● **Document excerpt**
· · · ·

Many S-Corp businesses benefit from tax savings on self-employment. Residential studio photographers love filing as an S-Corp business structure.
With any of these options, always talk to a certified accountant for legal advice when choosing your legal business structure.
Register Your Business Name
Registering your business name is pretty simple nowadays. You can simply log on to legal websites like LegalZoom to file your business name.
Get Your Federal Tax ID
A federal tax ID is essential for your business, especially around tax season. You can apply for an employer identification number (EIN) on the IRS website.
Get Your Business License
Your business license is essential to become a legitimate business. You can easily register your business online and get your license on multiple websites. The Small Business Association has a helpful guide.
Get Your Business Bank Account
A business account is recommended for business owners to make personal assets and business assets separate. It also comes in handy for tax season. These days, you can apply for a business bank account or credit card from most banking institutions. Here’s what you’re likely going to have to present:
- Social security number or employer identification number (EIN)
- Personal identification, like a passport or driver’s license.
- Business license with the name of your business and the owner’s/AKA your name (s)
- Certificate of assumed name/DBA
Register Your Online Accounts – Domain Name & Social Media
When you create a website, you have to register your domain name for your photography business. You can also register your email under your domain name. This will give you a recognized brand identity. After you have your website set up, you want to set up your social media accounts.
For both of these, if your domain name and social media account handles aren’t available, go with the next recognizable names that are easy to remember. Also, make sure your domain name is SEO friendly. Optimization is essential when it comes to getting your photography business website out there on search engines. If necessary, you can hire an SEO professional to help you. The best place to start is to make sure search engines can easily list your website on the front page.
Branding Your Photography Business
By now, your business is registered, and your website and social media accounts are set up. It’s time to start branding your photography business. Here’s what you need to do:
When you work one-on-one with clients, you represent your brand and business. Photographers toe the line when it comes to reputation because most new clients come from word-of-mouth referrals. Always present yourself in the most professional manner possible to represent your clients. Dress professionally and appropriately. Make sure your car is clean if you’re shooting on location. Have everything you need organized and ready to go. Be prepared if you have to shoot for long periods. So, bring enough water and snacks. Bring this stuff for your clients, too, especially if you are a family photographer. Always send a thank-you note at the end, along with a referral gift for respect and professionalism.

· · · ·

● **Source material**
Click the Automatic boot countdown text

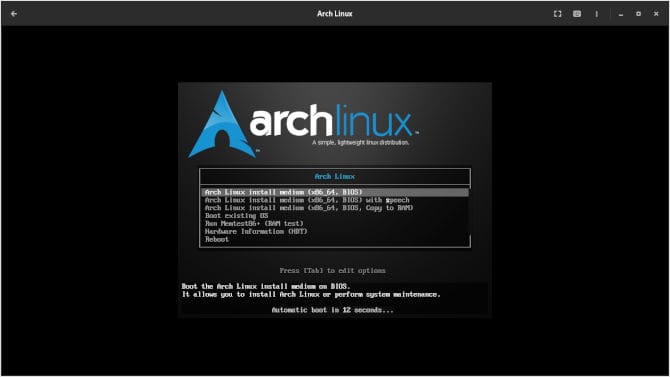pos(332,310)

· · · ·

● **Task set**
a. According to the photography business text, where can you apply for an employer identification number (EIN)?
b. From the photography business text, copy the passage word for word, starting with "Register Your Business Name" and going on through "a helpful guide.".

● **Per-task outputs**
a. On the IRS website.

b.
Register Your Business Name
Registering your business name is pretty simple nowadays. You can simply log on to legal websites like LegalZoom to file your business name.
Get Your Federal Tax ID
A federal tax ID is essential for your business, especially around tax season. You can apply for an employer identification number (EIN) on the IRS website.
Get Your Business License
Your business license is essential to become a legitimate business. You can easily register your business online and get your license on multiple websites. The Small Business Association has a helpful guide.